Data records Block Start

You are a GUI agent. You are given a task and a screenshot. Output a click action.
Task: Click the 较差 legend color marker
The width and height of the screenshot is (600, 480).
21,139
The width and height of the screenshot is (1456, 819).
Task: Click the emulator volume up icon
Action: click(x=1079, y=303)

Data records Block End

### Your instructions
Would you transcribe the entire listing above without any deviation?

### Output of the task
You are a GUI agent. You are given a task and a screenshot. Output a click action.
Task: Click the 较差 legend color marker
The width and height of the screenshot is (600, 480).
21,139
The width and height of the screenshot is (1456, 819).
Task: Click the emulator volume up icon
Action: click(x=1079, y=303)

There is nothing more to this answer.